摘 要:为了能在室温下从氧化铅中电化学提取铅,合成一种新的电解质尿素-1-乙基-3-甲基氟化咪唑(urea- [EMIM]F)以溶解氧化铅,并研究铅在此电解质中的电化学行为。电化学提取前,研究该电解质的密度、黏度和电导率。采用循环伏安法、计时电流法和恒电位电解技术研究铅在尿素-1-乙基-3-甲基氟化咪唑中的电化学行为。结果表明:采用该电解质可在室温下从氧化铅中电化学提取铅;铅的还原遵循一步两电子的准可逆过程和三维(3D)连续成核模型;随着温度的升高,铅还原的起始电位逐渐向阳极移动;在353 K下Pb(II)的扩散系数为6.88×10-10 cm2/s;对尿素-1-乙基-3-甲基氟化咪唑体系进行恒电位电沉积后,获得球状铅颗粒。

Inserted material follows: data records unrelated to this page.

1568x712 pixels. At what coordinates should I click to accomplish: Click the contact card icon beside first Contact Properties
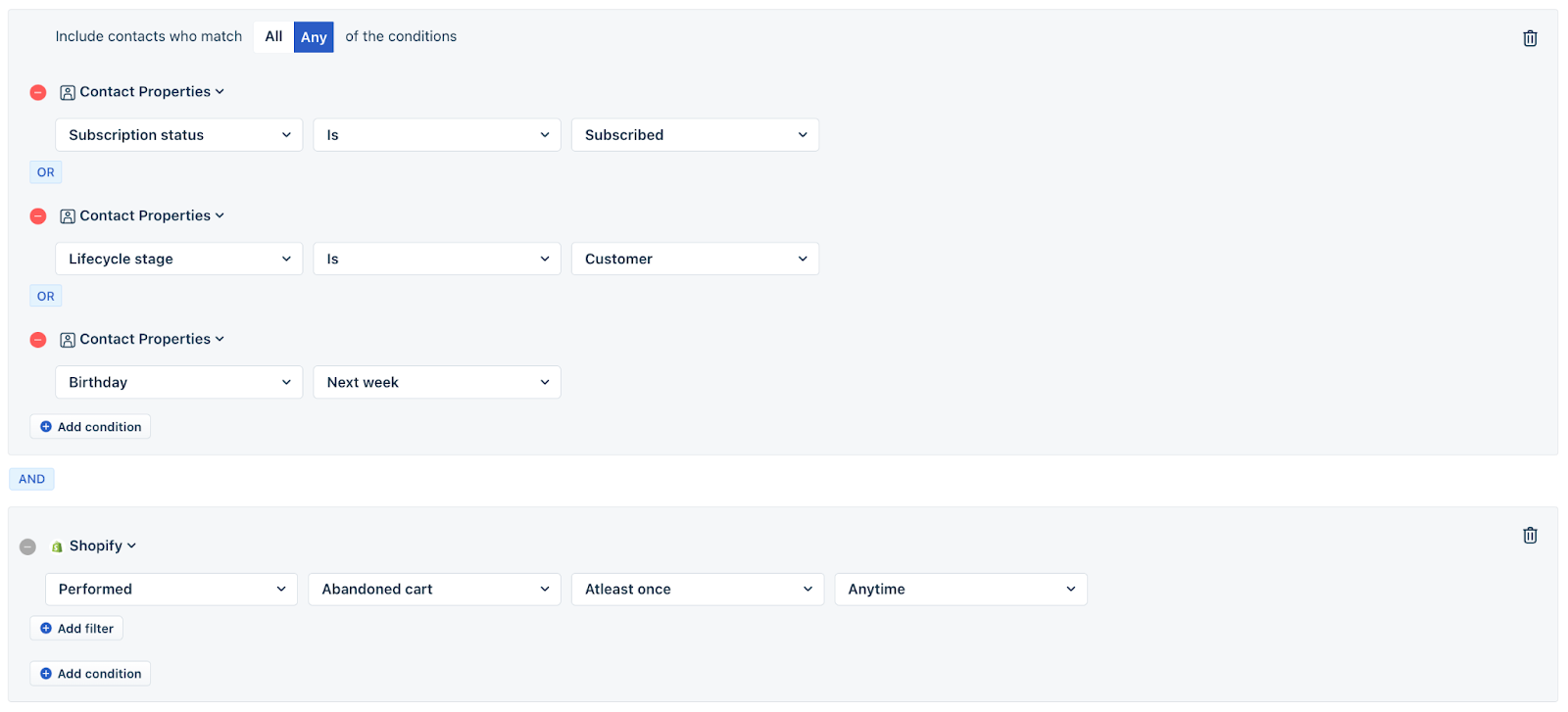pos(67,91)
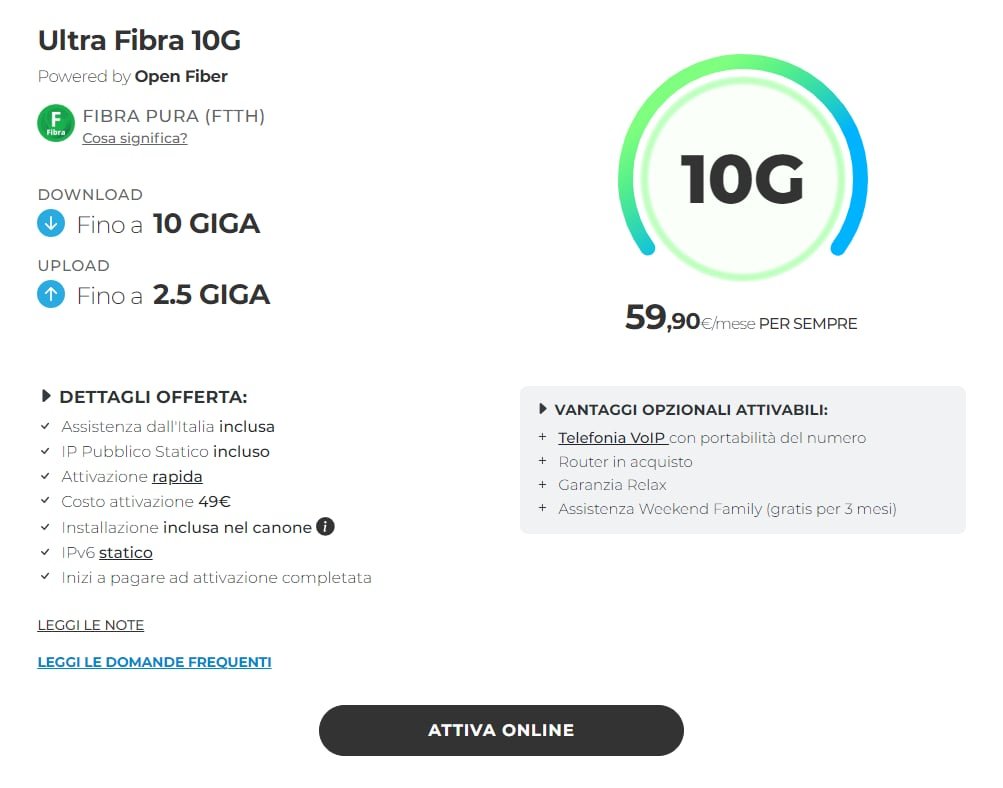Collapse Vantaggi Opzionali Attivabili triangle
1003x788 pixels.
pos(542,409)
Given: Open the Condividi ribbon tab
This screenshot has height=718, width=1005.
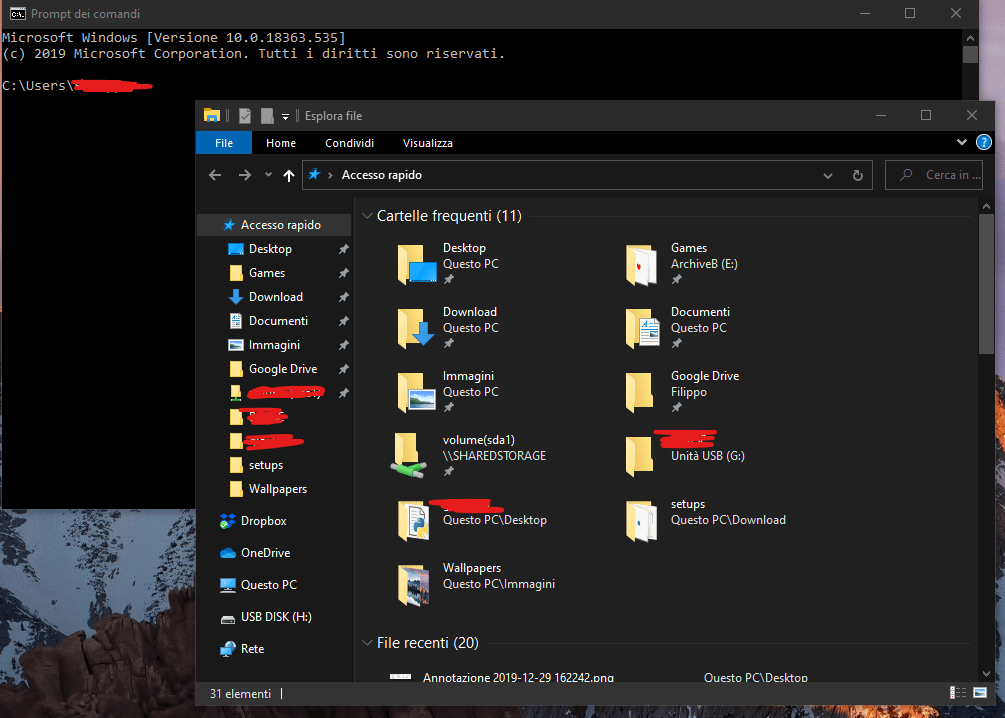Looking at the screenshot, I should (x=349, y=142).
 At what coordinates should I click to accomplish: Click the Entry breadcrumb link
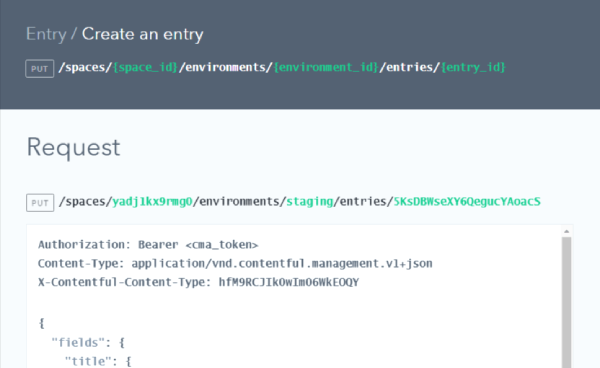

Abstract: To electrochemically extract Pb from PbO at room temperature, a new electrolyte, urea-1-ethyl-3- methylimidazolium fluoride (urea-[EMIM]F), was synthesized to dissolve PbO. Afterwards, the electrochemical behavior of Pb in this electrolyte was studied. The density, viscosity and conductivity of this electrolyte were investigated before electroextraction. The electrochemical behavior of Pb in the urea-[EMIM]F system was recorded via cyclic voltammograms, chronoamperometry and potentiostatic electrolysis. The results illustrate that Pb can be electrochemically extracted from PbO in this system at room temperature and that Pb reduction involves a quasireversible process and follows a one-step and two-electron transfer process. The reduction of Pb proceeds with a three-dimensional (3D) progressive model. With an increase in temperature, the onset potentials for Pb reduction shift anodically. The diffusion coefficient of Pb(II) is determined to be 6.88×10-10 cm2/s at 353 K. Additionally, spherical Pb particles are obtained after electrodeposition in the urea-[EMIM]F system via potentiostatic electrolysis.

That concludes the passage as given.